Oil Major BP Buys First Iranian Oil Since Sanctions EasedBy
Supplies of South Pars condensate purchased on spot basis
Cargo to be loaded between September and October this year
Iran’s state-owned oil company sold condensate to BP Plc for the first time since sanctions were lifted in January, marking the country’s re-emergence as one of the world’s top suppliers of crude oil and natural gas liquids.
National Iranian Oil Co. will supply South Pars condensate to BP for loading between September and October, said an NIOC official, asking not to be identified because of internal policy. The shipment may be used by one of BP’s own refineries or resold to other users, the official said by phone. A London-based spokeswoman for BP declined to comment on the deal when contacted by phone.
The sale is a milestone for OPEC’s third-largest producer, which has been ravaged by sanctions targeting its nuclear program. Iran has vowed to recover its lost market share by restoring its crude oil output to pre-sanctions levels of slightly over 4 million barrels a day. The country also wants to revitalize its refining and petrochemical industries to improve the quality of fuel sold on the domestic market and wean itself off imported oil products.
BP’s purchase comes at a time when the availability of condensate from the Middle East looks set to fall. The start up later this month of Qatar’s 146,000 barrel per day Ras Laffan splitter unit, which makes refined products such as naphtha, will reduce supplies, said Tushar Tarun Bansal, director at Ivy Global Energy, an industry consultant in Singapore. The unit will refine Deodorized Field condensate, one of the two main export grades from Qatar.
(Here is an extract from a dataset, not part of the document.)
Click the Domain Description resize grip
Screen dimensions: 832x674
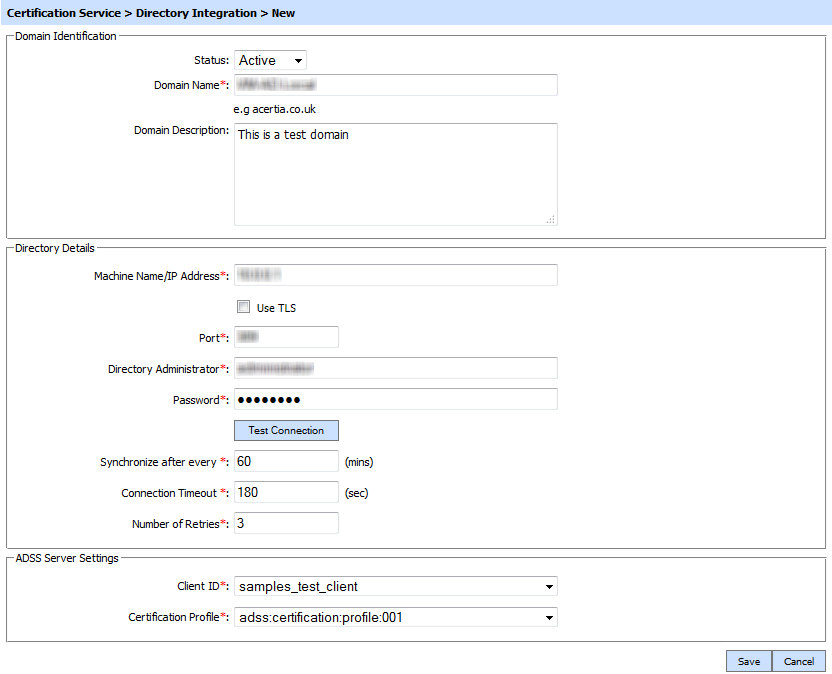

The Organization of Petroleum Exporting Countries last month agreed to reduce crude oil production to a range of 32.5 million to 33 million barrels a day, boosting oil prices the most in more than five months. The limits, agreed for the first time in eight years, on individual countries would likely be set in November and do not include supplies of condensates. Also, Iran is among countries that secured an exemption from any curbs to their production.
“With upcoming winter season, which sees high runs seasonally in December and January, coupled with the possibility of OPEC cuts in the November meeting, going long on Iranian condensate barrels is a good value proposition overall,” said Bansal.
Iran is also working with traders such as Trafigura Group, which lifted a cargo of Iranian Heavy in June in an attempt to expand its reach into the Chinese independent refining market. Royal Dutch Shell Plc shipped a cargo of Iranian crude to Europe in July, while France’s Total SA was the first oil major to resume purchases of Iranian oil in February this year.